[uf-discuss] 2 billion hCards! gathering material for a "microformats.org turns 5" blog post

Wed Jul 7 02:25:38 PDT 2010

Jeremy,

> Well, this isn't huge in terms of numbers but it's something that makes my day to day work a whole lot smoother:
>
> 37 Signals have added hCards to Basecamp:
> http://answers.37signals.com/basecamp/556-any-chance-of-adding-hcards

This is great news! In the few times I've used Basecamp I remember
being quite frustrated by the lack of hCard support and simple person
info portability.  Great to see that 37 Signals has added hCards.

Peter,

On Tue, Jul 6, 2010 at 1:27 AM, Peter Mika <pmika at yahoo-inc.com> wrote:
> Hi Ed,
>
> The comparison to the number of people online is misleading, because the
> microformat stats quoted (both the Google and Yahoo figures) include
> duplicate counting. One of my illustrative examples is news.stanford.edu,
> where the microformat annotation is in the template, and thus every single
> page has exactly the same microformat markup, i.e. the address of Stanford
> University.

On the other hand, there are also numerous pages with multiple hCards
per page.  Directory listings, friends lists, about pages for
companies listing their executives etc.

The wiki has many such examples already:

http://microformats.org/wiki/hcard-examples-in-wild

There are certainly:
* multiple pages with the same hCard.
* pages with multiple hCards.

This was my experience with the microformats indexer we built at
Technorati back in the day.

It's hard to know how these average out.

You have to write a bunch more code (e.g. really good deduping etc.)
to figure it out.

Lacking that we should cite *pages* with hCards rather than total
hCards for the Search Monkey stat to be more accurate.

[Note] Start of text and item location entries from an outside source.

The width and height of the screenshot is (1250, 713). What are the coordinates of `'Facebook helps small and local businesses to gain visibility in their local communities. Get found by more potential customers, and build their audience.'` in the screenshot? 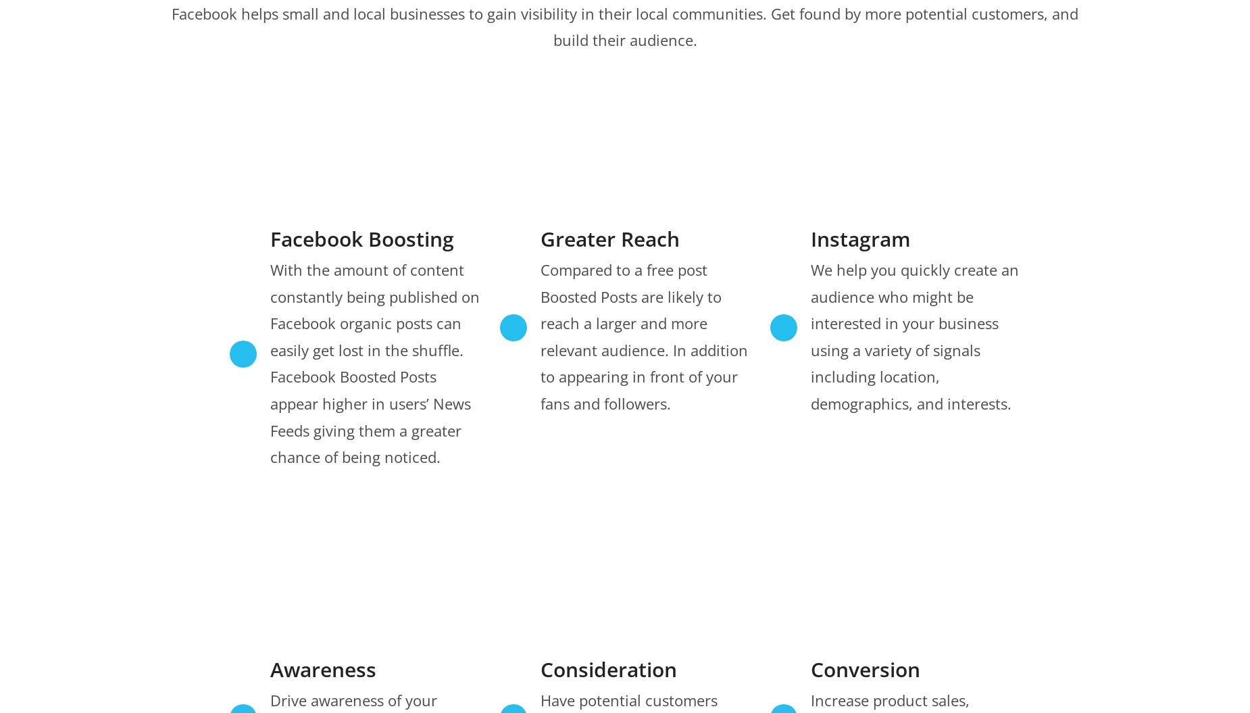 It's located at (625, 26). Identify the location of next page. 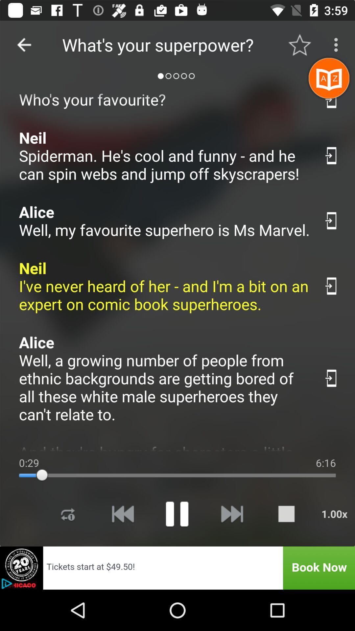
(231, 514).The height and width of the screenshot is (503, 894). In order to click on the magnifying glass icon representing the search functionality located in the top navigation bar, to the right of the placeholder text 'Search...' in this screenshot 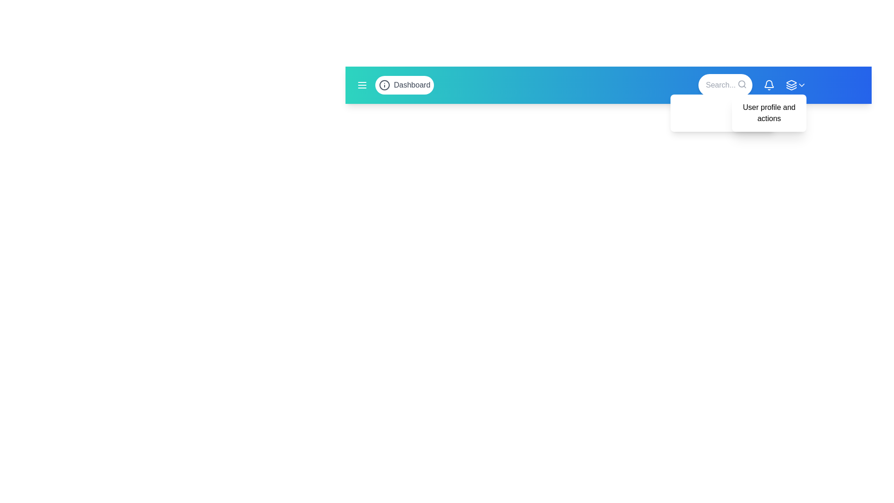, I will do `click(741, 84)`. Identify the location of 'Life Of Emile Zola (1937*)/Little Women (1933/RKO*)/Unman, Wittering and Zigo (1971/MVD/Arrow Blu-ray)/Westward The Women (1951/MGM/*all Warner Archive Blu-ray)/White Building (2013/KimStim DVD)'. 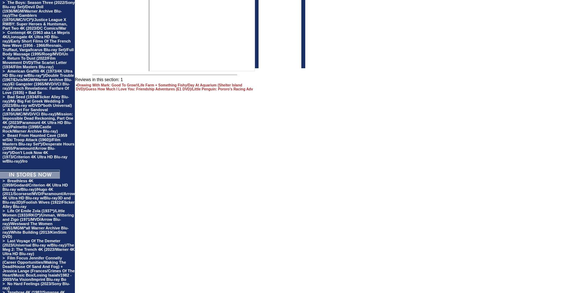
(2, 223).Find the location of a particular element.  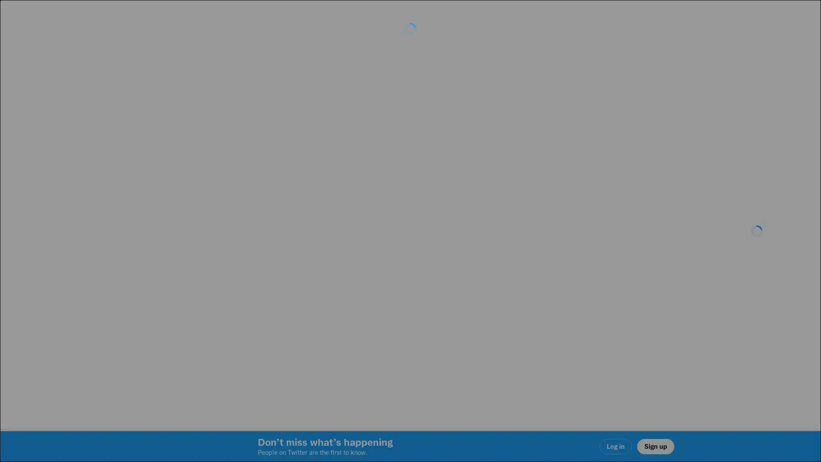

Log in is located at coordinates (513, 291).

> The second point to make is that RDFa usage is underreported by [1]. Compare
>
> searchmonkey:com.yahoo.page.rdf.rdfa
>
> with
>
> searchmonkey:com.yahoo.page.uf.hcard
>
> These indicate that there are 2.7B pages with RDFa

I think this may be an errant number based on the way that Search
Monkey normalizes things internally to RDFa (because of an unfortunate
premature architectural decision that they then became stuck with - as
it was related to me by Paul Tarjan).

OR (and this deserves a little analysis)

Those pages don't actually all (if any?) contain RDFa.

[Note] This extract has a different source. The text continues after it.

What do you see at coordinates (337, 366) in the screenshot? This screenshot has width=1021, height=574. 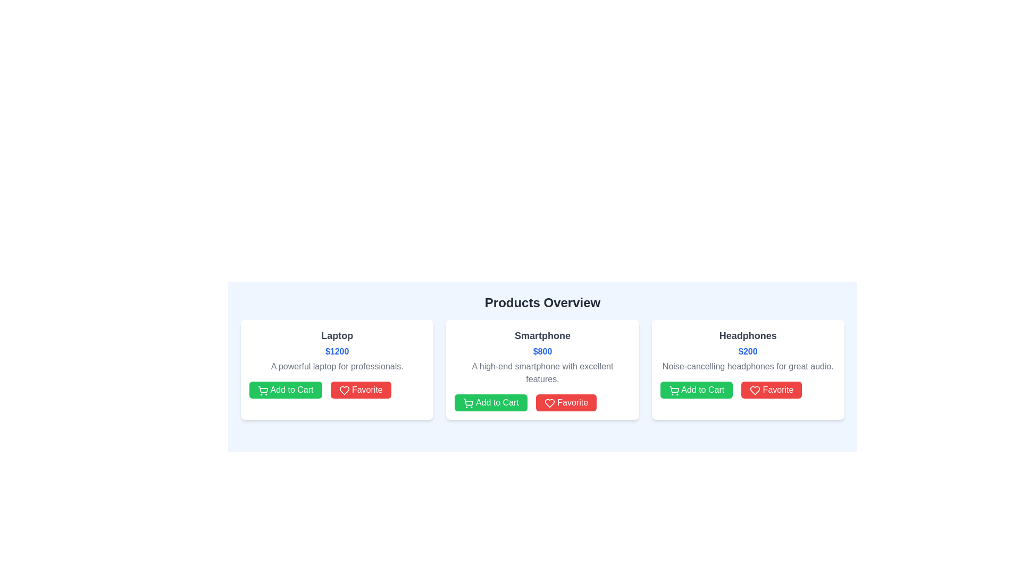 I see `the product description text located in the first column of the product card, which is positioned below the price '$1200' and above the 'Add to Cart' and 'Favorite' buttons` at bounding box center [337, 366].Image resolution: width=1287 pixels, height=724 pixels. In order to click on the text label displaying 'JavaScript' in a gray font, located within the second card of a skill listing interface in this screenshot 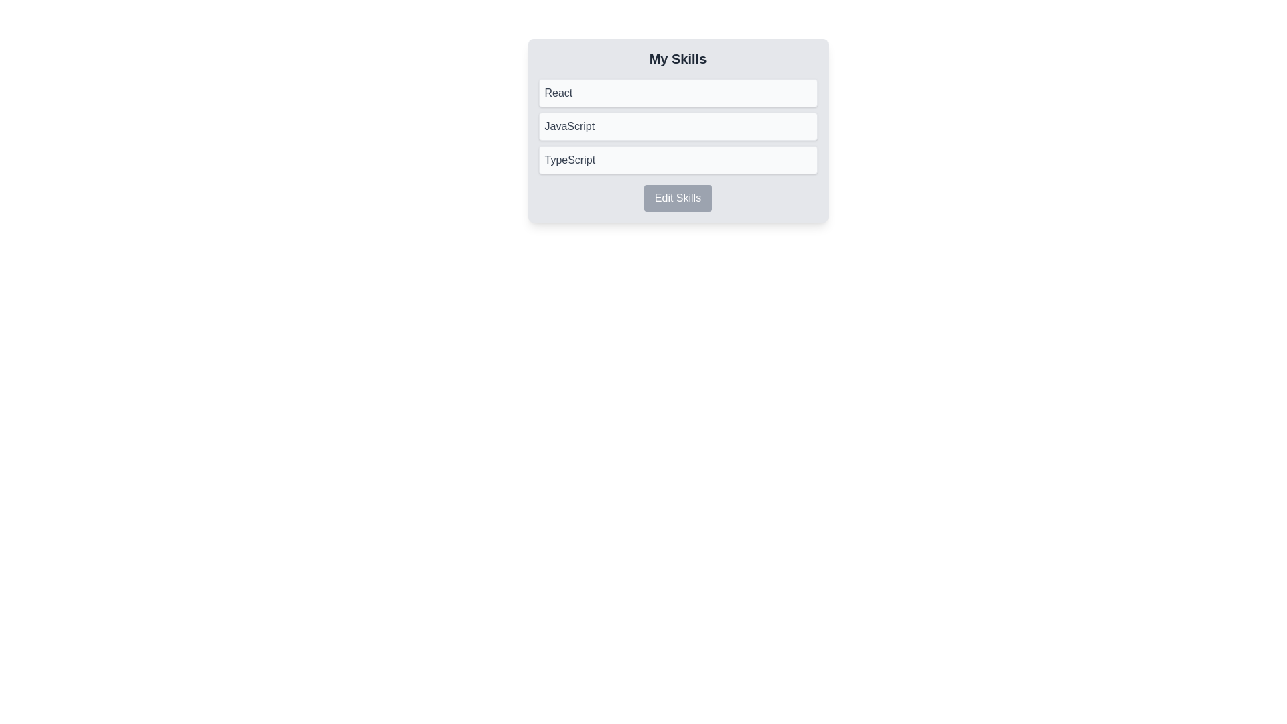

Look at the first page of results.

E.g. Wordpress.org results don't have any RDFa.

View source and the only thing even remotely resembling you see is:

<meta property="fb:page_id" content="...">

- which is simply use of an invalid "property" attribute (in XHTML
1.0). The qname "fb:" is not defined anywhere.

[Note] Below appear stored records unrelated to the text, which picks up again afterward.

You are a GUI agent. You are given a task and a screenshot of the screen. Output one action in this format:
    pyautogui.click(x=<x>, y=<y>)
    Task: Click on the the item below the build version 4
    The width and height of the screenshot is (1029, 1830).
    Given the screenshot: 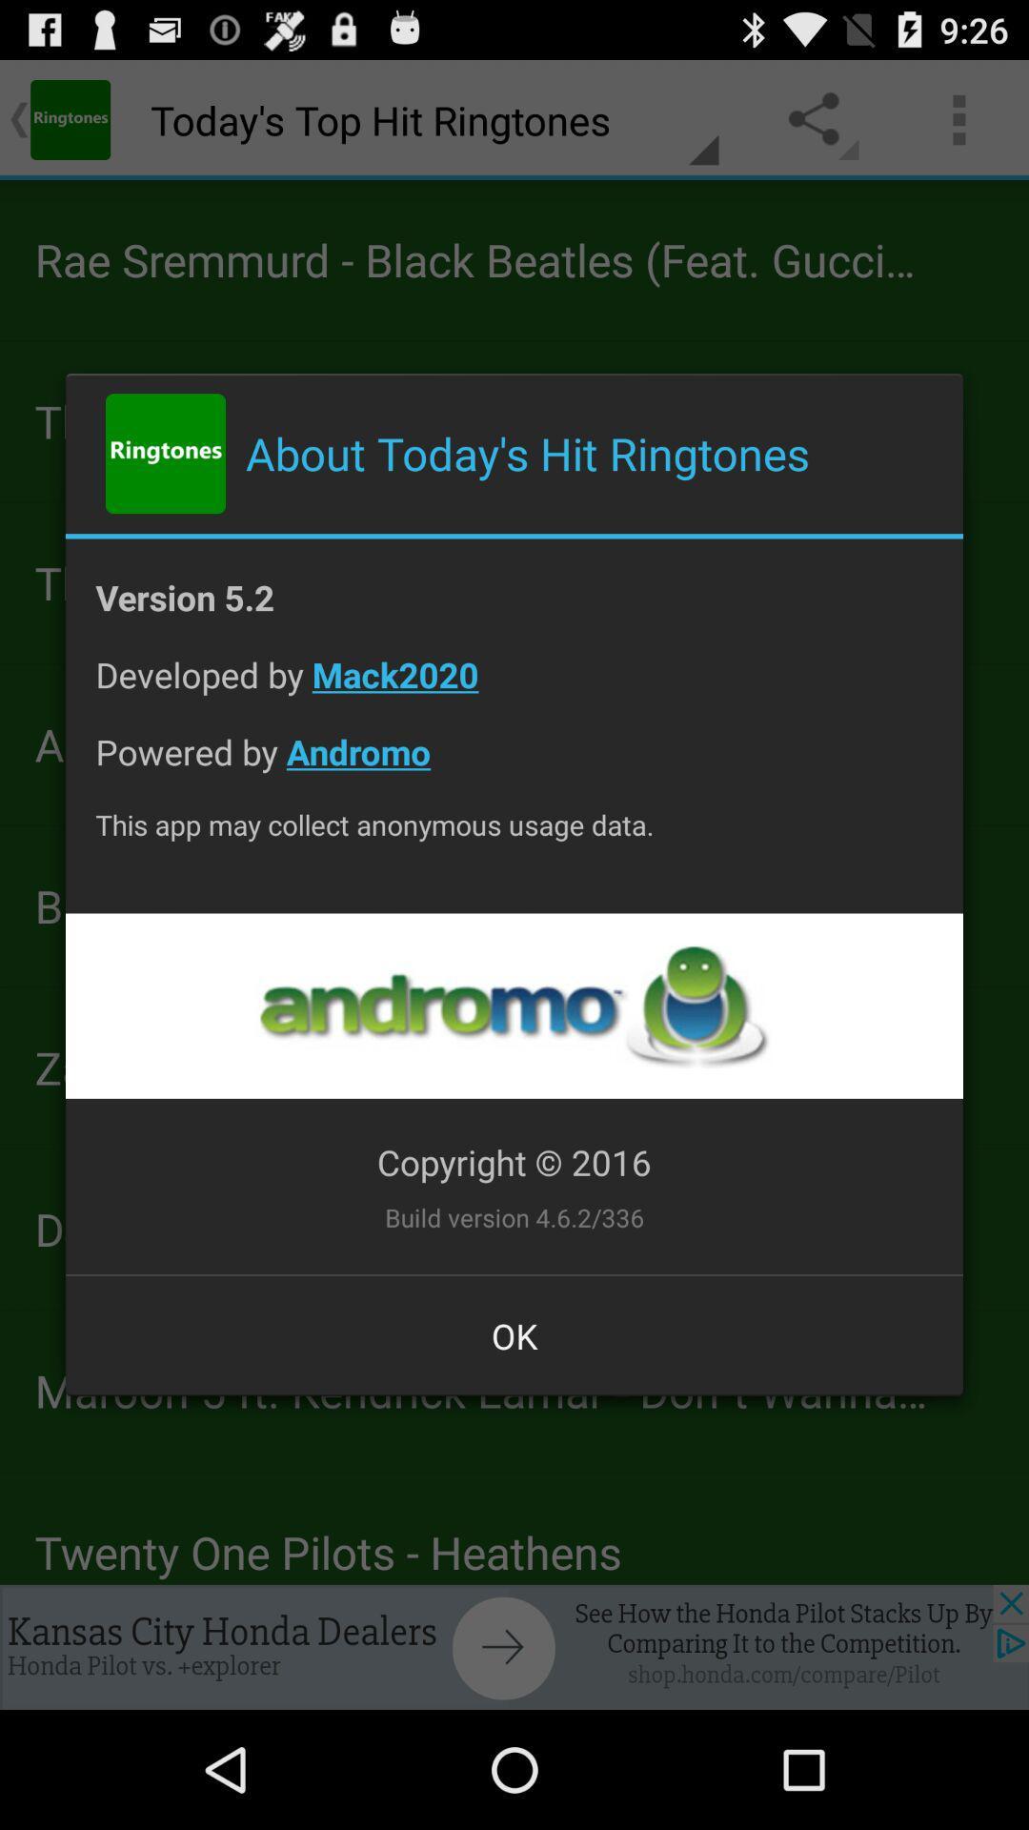 What is the action you would take?
    pyautogui.click(x=515, y=1334)
     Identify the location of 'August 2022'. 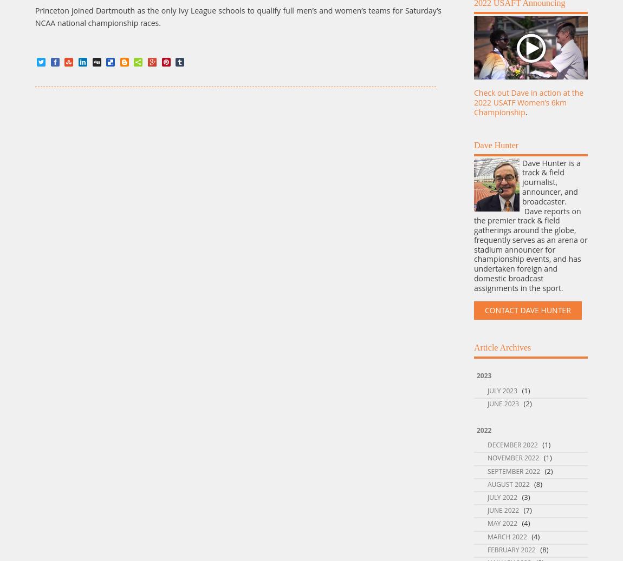
(508, 484).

This is not RDFa, this is simply a <meta> tag using a new (invalid)
syntax. That is, using "property" instead of the standard HTML 4.01
"name" attribute:

<meta name="fb:page_id" content="...">

Similarly with CNN.com, download.cnet.com, online.wsj.com.

OTOH, www.vistaprint.ca, digg.com, www.joomlart.com, www.webmd.com
don't even have "property" attributes. Who knows why they're listed in
that result page. No evidence of any RDFa on those pages.

www.metacafe.com does appear to define an "og" qname and use it in a
"property" attribute.

And that's it for the first page of results for that query
"searchmonkey:com.yahoo.page.rdf.rdfa" -

Only 1 out of 10 of at least the first page of results actually had
any RDFa - and that one was invisible <meta> data at that.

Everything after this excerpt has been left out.